##### TEXTO FORNECIDO #####

– Eu não quero mais falar sobre isso, parece que toda sessão é a mesma coisa.
– Que ótimo.
– Ótimo?
– É. Agora vamos falar sobre o que realmente importa então não é?
– Ué, mas e o que eu dizia antes não era importante?
– Sim, porém eram reclamações apenas. Já sabemos do que você não gosta nas pessoas da sua família, agora vamos falar sobre o que?
– Não sei direito…
– Que tal sobre você e o que você quer fazer com tudo isso.
– Não pensei nisso.
Reclamações fazem parte de muitos processos de terapia. Em alguns momentos, porém, o cliente está “de saco cheio” disso. Esse é o momento no qual ele quer deixar a terapia porque “não tem mais o que falar”. Como lidar com isso?
Salvador Minuchin já dizia que as pessoas querem mudanças desde que nada precise mudar. É importante considerar o tema do vínculo terapêutico: qual o tipo de vínculo que a pessoa mantém com o terapeuta e com a terapia? Em contrapartida, é importante se questionar sobre o papel que ela atribui à ela mesma ao estabelecer esses vínculos. Isso é importante porque alguns criam um vínculo reclamatório, esperam que através da reclamação os problemas se resolvam, porém isso não funciona assim.
Um dos trabalhos do terapeuta é, ao longo do tempo, ajudar o cliente a perceber essa realidade e desenvolver-se em direção a resolver e lidar com os problemas ao invés de reclamar deles apenas. Porém, a reclamação não trata apenas de conteúdo, também se refere à uma forma de se relacionar a qual empresta uma identidade ao reclamante. À medida em que a terapia progride e o reclamante começa a perceber que sua maneira de se vincular e de reclamar não é mais funcional ele pode começar a mostrar o sintoma “não tenho mais o que falar”.

##### TRECHOS DE DADOS #####

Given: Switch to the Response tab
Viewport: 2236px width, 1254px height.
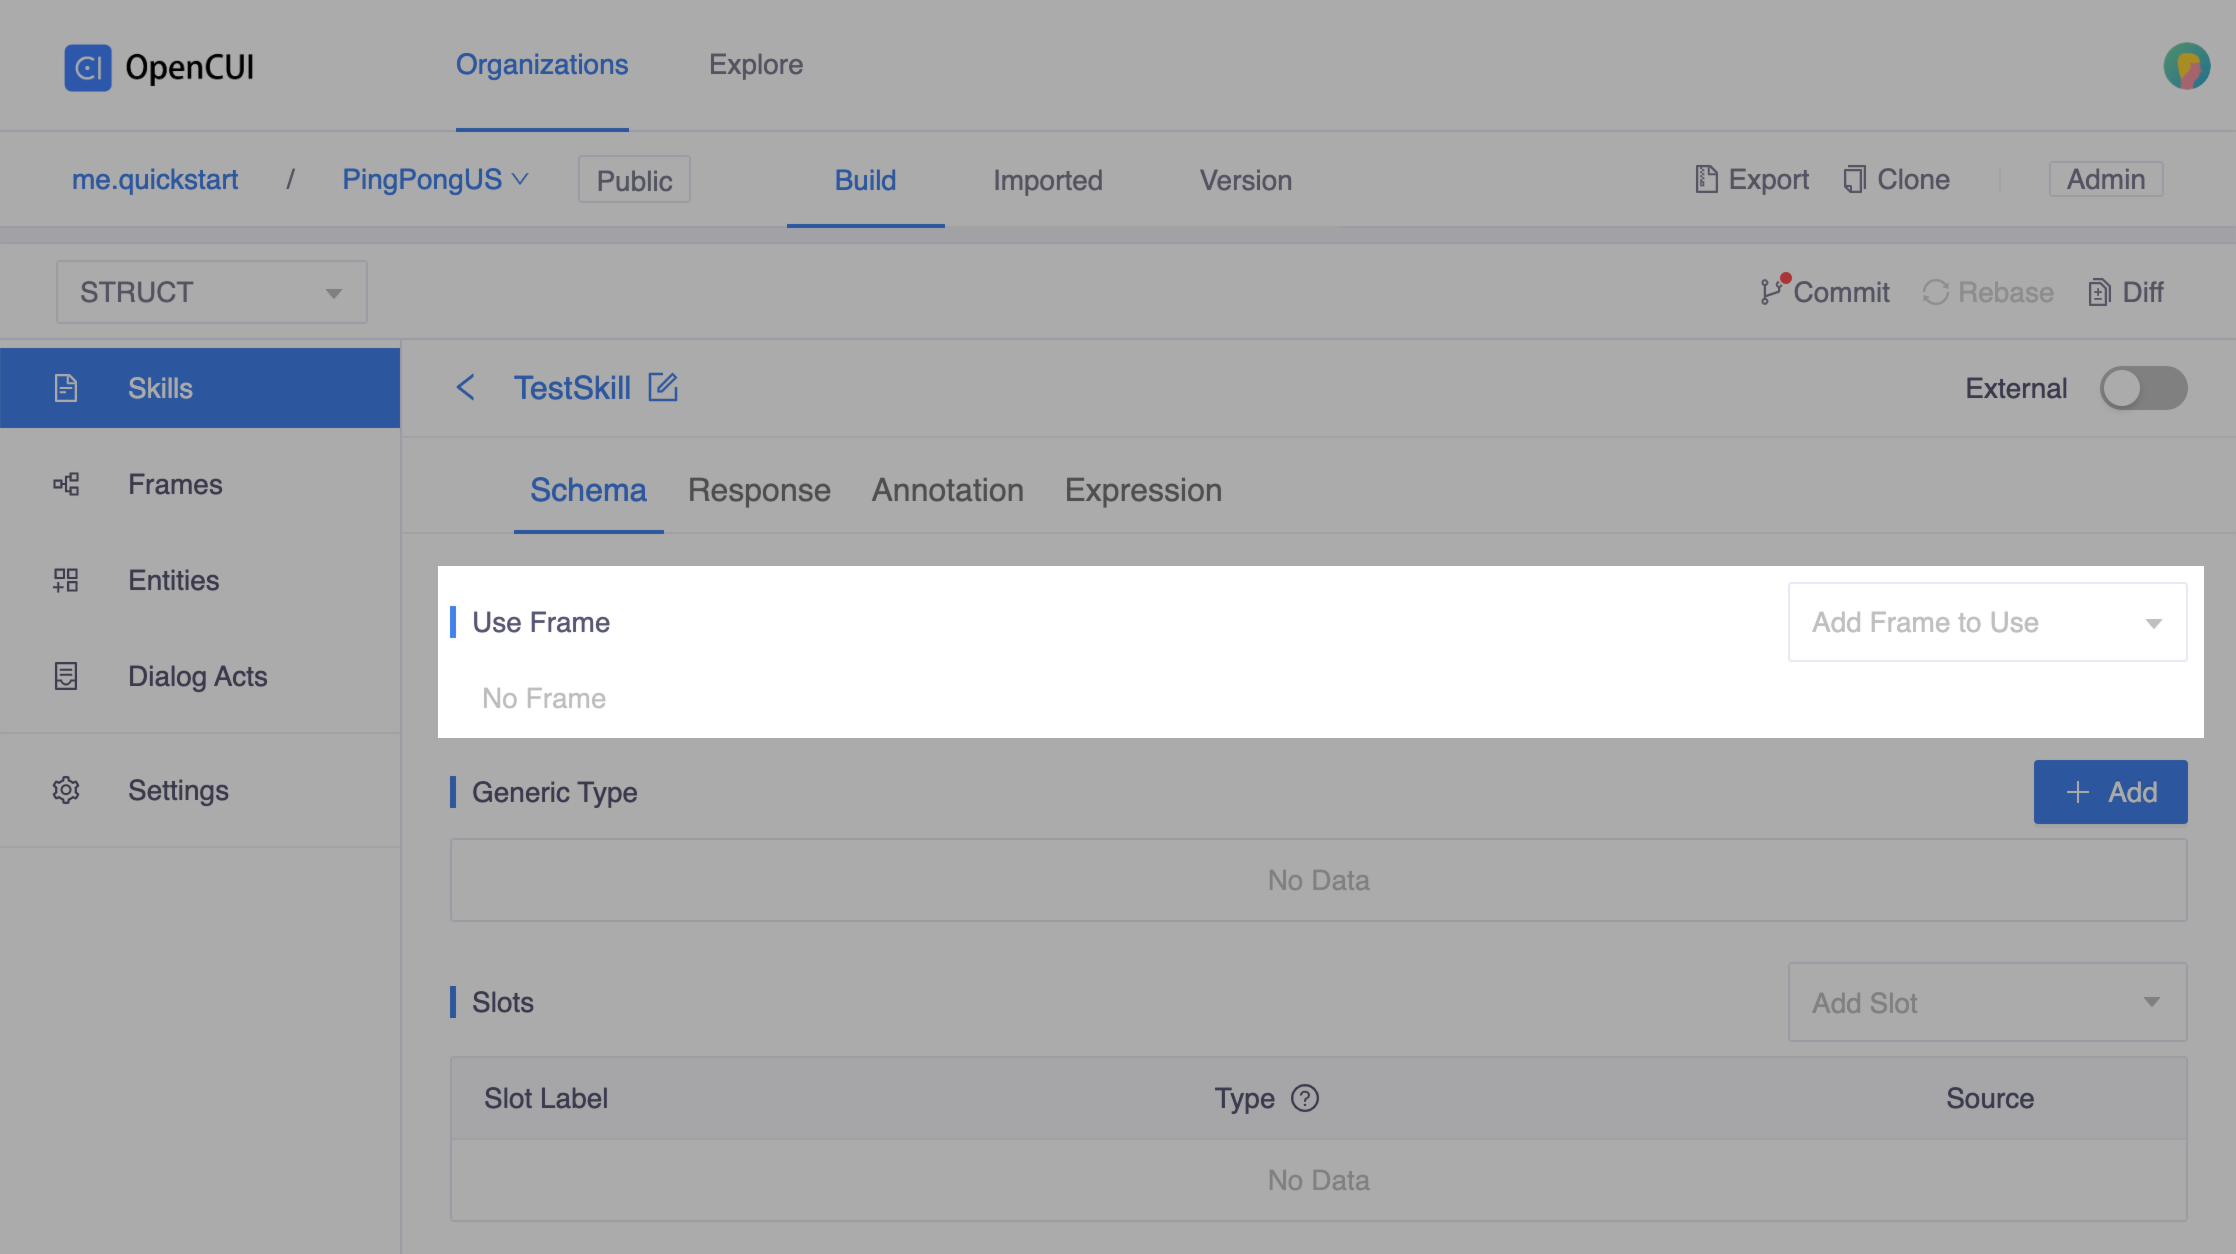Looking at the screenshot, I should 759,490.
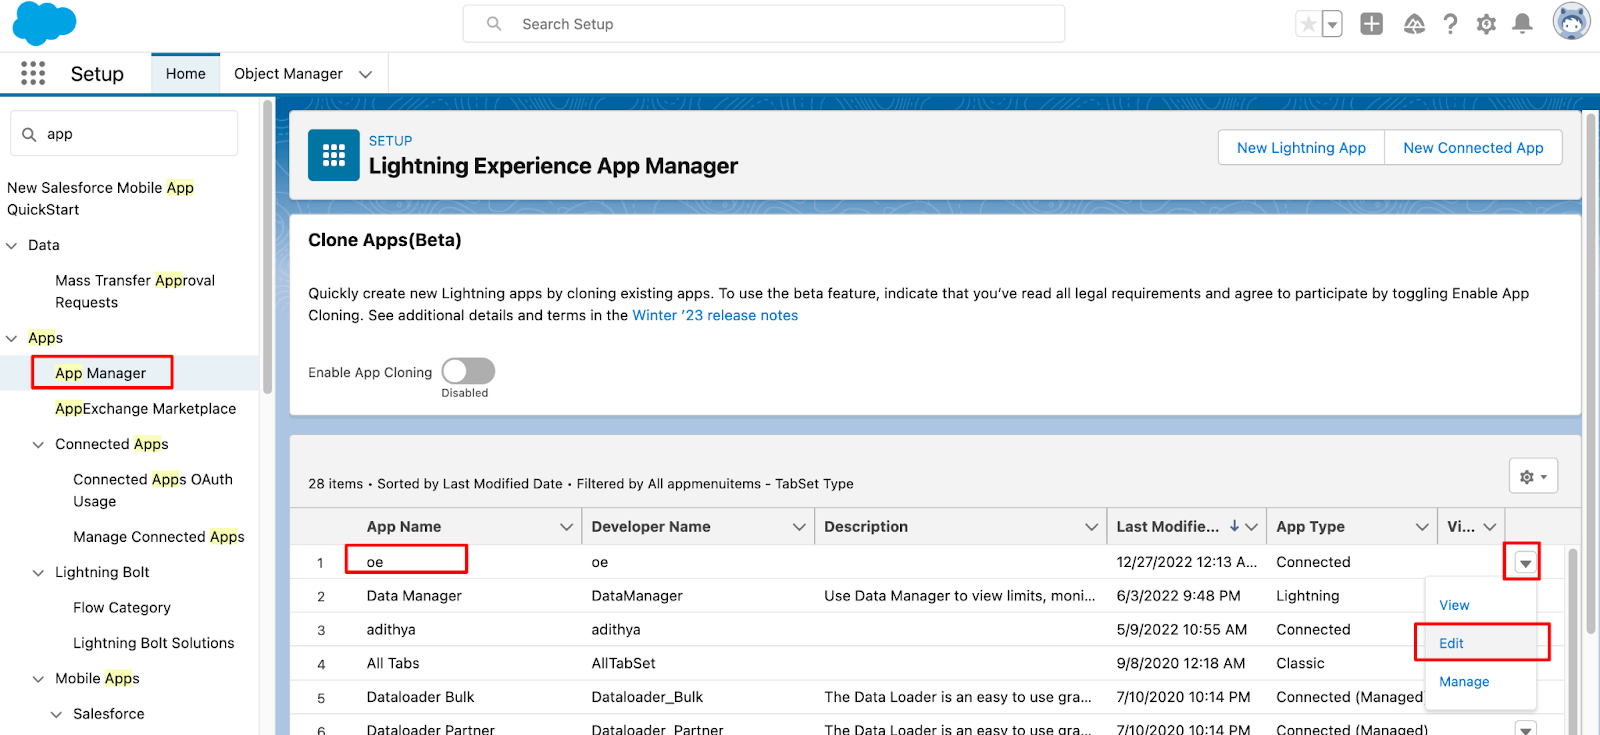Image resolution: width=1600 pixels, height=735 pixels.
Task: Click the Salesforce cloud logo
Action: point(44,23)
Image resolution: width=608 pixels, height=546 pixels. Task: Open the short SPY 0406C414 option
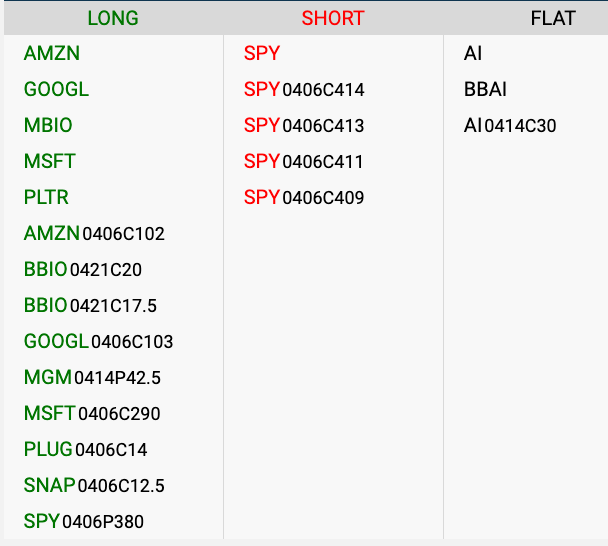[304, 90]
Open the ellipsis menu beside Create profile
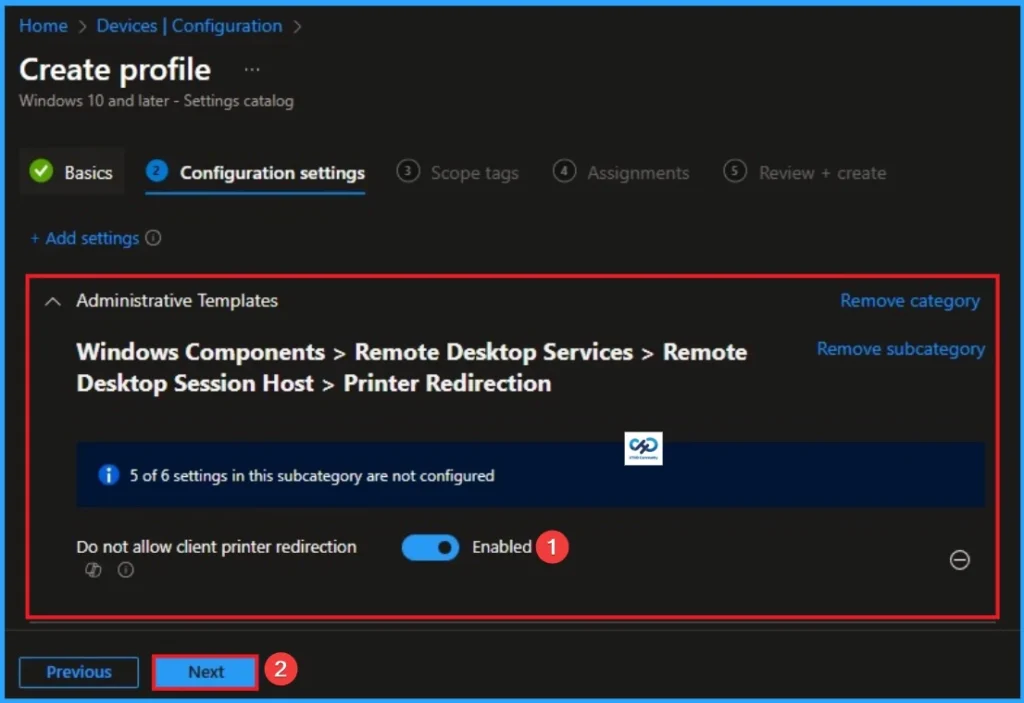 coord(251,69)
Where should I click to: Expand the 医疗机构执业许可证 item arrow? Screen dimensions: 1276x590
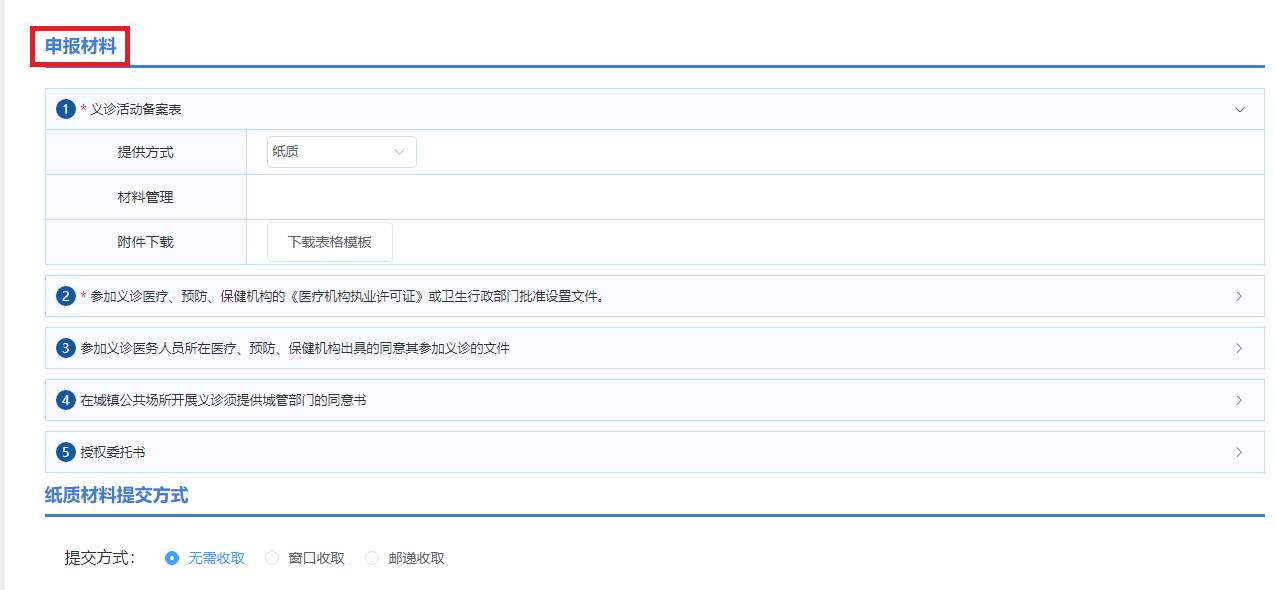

#####

**TAREFAS OBRIGATÓRIAS**
**A)** Responda às perguntas abaixo com base no texto sobre reclamações na terapia.
(i) O que, segundo o texto, Salvador Minuchin já dizia?
(ii) No diálogo, como o terapeuta resume aquilo que o cliente dizia antes?
(iii) Que sintoma o reclamante pode começar a mostrar quando percebe que sua maneira de se vincular e de reclamar não é mais funcional?
**B)** Dê continuidade ao texto sobre reclamações na terapia, começando logo após a última frase.
As linhas não têm relação nenhuma com o texto sobre reclamações na terapia.

**RESPOSTAS POR TAREFA**
**A)**
(i) Que as pessoas querem mudanças desde que nada precise mudar.
(ii) Diz que eram apenas reclamações.
(iii) O sintoma "não tenho mais o que falar".

**B)**
E de fato não tem. Porém isso é extremamente positivo. Este sintoma, para este tipo de dinâmica, revela que a pessoa “esgotou” o seu arsenal de reclamação e começa a entrar em contato com o vazio que há por detrás disso, ou o medo ou a angústia. Este pode ser um momento no qual a pessoa deseja parar a terapia, afinal, “não tem mais nada a dizer”. No entanto, é justamente não ter nada mais a reclamar que a fará buscar um conteúdo que possa ajudá-la a mudar a maneira pela qual se vincula e cria relações e mundo.
Assim sendo é importante encorajar a pessoa a não ter o que falar e ater-se ao silêncio. Sobre as reclamações ela não quer mais falar, pois já falou (ou reclamou) muito. A pergunta então é: o que ela precisa, de fato, expressar? Deixar a reclamação de lado, porém é angustiante, pois deixa a pessoa “sem forma” para se relacionar e nem se perceber. Assim sendo, é importante trabalhar com ela uma maneira de “ser no mundo” que a ajude a prestar atenção nela e nas relações sem precisar da reclamação.
Nisso o terapeuta poderá ajudar sendo uma fonte de experiências para ela. Aprender na relação com o terapeuta a falar de fatos positivos sobre sua vida, sonhos, desejos e esperanças pessoais. Frustrações e conquistas que a pessoa poderá começar a ter assim que se comprometer consigo mesma. Ao mesmo tempo, não é o momento para dar muitos conselhos e sim deixar a pessoa fazer coisas e aprender com estas experiências. Indagar o que a pessoa fez, o que sentiu com o que fez, se isso poderá ser positivo à longo prazo ou não são as perguntas que ajudam no momento em que a pessoa não tem mais o que falar, mas justamente por isso, começar a ter muito a dizer.